[edit]
A Comparison of Scientific and Engineering Criteria for Bayesian Model Selection
Proceedings of the Sixth International Workshop on Artificial Intelligence and Statistics, PMLR R1:275-282, 1997.
Abstract
Given a set of possible model structures for variables $\mathbf{X}$ and a set of possible parameters for each structure, the Bayesian "estimate" of the probability distribution for $\mathbf{X}$ given observed data is obtained by averaging over the possible model structures and their parameters. An often-used approximation for this estimate is obtained by selecting a single model structure and averaging over its parameters. The approximation is useful because it is computationally efficient, and because it provides a model that facilitates understanding· of the domain.
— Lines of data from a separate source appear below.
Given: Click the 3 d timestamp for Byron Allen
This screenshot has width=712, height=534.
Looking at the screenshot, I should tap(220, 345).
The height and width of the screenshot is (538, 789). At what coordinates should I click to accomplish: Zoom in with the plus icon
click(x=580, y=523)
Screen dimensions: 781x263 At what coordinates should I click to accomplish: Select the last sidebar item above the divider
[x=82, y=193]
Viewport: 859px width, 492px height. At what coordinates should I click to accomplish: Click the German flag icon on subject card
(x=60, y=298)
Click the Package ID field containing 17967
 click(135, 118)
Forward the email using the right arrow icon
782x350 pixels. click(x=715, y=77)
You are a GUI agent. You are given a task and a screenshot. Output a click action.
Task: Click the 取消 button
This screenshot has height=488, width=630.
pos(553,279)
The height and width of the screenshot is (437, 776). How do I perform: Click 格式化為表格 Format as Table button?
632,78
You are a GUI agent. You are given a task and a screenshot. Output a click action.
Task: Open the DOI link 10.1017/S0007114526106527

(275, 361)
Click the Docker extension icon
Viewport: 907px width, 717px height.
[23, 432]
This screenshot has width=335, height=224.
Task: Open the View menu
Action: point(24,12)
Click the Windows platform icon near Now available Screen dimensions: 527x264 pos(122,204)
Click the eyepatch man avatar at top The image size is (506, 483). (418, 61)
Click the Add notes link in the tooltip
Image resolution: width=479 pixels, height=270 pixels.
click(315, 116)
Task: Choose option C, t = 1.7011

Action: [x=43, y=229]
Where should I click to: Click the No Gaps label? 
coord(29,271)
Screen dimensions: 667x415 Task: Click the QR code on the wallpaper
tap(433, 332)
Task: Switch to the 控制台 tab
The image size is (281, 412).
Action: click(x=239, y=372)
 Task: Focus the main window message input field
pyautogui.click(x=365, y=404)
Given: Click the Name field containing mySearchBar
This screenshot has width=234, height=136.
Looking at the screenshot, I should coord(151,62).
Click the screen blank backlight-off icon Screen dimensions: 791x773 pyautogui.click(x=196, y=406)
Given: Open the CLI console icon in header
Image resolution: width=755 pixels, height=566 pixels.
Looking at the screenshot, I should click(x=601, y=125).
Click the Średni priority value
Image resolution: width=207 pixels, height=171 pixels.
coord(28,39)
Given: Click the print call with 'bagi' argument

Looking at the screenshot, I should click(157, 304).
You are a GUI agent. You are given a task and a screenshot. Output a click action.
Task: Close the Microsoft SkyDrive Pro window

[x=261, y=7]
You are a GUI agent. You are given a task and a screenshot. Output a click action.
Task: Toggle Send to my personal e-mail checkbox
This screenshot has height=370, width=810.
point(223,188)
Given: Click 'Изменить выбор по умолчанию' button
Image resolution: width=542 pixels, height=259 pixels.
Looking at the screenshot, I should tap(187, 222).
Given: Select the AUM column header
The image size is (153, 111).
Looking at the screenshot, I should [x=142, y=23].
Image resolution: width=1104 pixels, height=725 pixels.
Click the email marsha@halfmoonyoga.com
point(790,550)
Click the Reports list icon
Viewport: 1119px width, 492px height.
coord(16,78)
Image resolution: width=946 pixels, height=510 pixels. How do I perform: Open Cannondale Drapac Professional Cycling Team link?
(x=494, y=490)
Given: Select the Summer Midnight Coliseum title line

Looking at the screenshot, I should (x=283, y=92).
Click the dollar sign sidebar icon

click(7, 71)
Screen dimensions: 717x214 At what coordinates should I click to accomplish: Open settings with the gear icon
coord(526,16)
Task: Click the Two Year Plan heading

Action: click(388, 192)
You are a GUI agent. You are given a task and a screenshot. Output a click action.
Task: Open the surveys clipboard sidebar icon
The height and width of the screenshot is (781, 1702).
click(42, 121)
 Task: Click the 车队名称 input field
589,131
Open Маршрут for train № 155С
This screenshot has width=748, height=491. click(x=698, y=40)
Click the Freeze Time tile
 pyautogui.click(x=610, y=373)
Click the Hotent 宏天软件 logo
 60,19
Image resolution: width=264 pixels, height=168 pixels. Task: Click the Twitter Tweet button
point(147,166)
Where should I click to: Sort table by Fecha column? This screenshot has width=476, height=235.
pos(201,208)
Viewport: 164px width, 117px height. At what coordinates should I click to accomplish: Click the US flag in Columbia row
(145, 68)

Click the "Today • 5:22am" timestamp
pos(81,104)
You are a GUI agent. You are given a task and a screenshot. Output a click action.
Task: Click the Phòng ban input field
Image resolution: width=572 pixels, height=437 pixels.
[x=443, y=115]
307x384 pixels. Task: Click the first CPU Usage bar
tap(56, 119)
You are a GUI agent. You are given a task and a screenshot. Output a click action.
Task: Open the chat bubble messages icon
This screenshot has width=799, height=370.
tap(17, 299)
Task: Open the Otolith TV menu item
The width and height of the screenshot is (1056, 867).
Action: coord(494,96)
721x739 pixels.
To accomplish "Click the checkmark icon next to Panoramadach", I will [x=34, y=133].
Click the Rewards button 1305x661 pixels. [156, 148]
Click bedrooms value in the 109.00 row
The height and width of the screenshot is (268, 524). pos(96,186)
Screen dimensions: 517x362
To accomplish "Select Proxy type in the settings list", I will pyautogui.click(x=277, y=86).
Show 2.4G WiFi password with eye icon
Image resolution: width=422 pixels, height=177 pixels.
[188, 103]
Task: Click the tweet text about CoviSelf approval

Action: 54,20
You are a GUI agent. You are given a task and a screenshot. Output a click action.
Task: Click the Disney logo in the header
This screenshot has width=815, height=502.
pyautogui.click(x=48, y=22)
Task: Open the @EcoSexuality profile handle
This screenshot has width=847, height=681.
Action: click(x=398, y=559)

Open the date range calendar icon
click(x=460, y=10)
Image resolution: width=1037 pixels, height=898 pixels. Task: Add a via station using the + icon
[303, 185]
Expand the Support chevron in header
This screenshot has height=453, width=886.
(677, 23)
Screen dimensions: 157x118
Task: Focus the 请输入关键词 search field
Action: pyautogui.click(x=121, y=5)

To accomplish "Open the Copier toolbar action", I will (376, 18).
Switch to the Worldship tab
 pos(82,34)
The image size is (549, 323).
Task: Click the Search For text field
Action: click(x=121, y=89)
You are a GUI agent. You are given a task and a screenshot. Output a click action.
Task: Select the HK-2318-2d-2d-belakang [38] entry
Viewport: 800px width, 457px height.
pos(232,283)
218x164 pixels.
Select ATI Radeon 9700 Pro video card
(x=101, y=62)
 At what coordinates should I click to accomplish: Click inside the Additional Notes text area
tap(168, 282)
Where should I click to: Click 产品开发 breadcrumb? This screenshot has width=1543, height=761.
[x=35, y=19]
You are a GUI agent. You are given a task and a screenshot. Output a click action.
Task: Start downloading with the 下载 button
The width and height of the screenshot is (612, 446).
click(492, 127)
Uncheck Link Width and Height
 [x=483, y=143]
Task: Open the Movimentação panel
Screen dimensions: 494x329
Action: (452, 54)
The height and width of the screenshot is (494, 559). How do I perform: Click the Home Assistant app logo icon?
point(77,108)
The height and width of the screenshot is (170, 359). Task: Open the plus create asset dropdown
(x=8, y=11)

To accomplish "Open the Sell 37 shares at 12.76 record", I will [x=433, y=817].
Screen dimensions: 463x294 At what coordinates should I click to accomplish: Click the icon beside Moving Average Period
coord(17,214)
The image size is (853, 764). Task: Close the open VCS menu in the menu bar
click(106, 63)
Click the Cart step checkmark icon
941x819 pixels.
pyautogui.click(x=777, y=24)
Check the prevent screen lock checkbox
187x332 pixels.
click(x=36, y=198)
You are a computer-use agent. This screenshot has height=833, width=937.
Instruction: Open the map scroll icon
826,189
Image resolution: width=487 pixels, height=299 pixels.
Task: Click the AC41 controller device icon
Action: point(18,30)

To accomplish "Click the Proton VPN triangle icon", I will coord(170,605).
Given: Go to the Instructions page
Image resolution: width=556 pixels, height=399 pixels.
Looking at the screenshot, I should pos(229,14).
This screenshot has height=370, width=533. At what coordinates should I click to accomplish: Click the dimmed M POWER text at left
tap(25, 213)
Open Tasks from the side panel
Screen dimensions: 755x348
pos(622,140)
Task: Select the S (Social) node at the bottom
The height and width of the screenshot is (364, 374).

A common criterion for model selection is the posterior probability of the model. Another criterion for model selection, proposed by San Martini and Spezzafari (1984) , is the predictive performance of a model for the next observation to be seen. From the standpoint of domain understanding, both criteria are useful, because one identifies the model that is most likely, whereas the other identifies the model that is the best predictor of the next observation. To highlight the difference, we refer to the posterior-probability and alternative criteria as the \emph{scientific criterion} (SC) and \emph{engineering criterion} (EC), respectively. When we are interested in predicting the next observation, the model-averaged estimate is at least as good as that produced by EC, which itself is at least as good as the estimate produced by SC. We show experimentally that, for Bayesian-network models containing discrete variables only, differences in predictive performance between the model-averaged estimate and EC and between EC and SC can be substantial.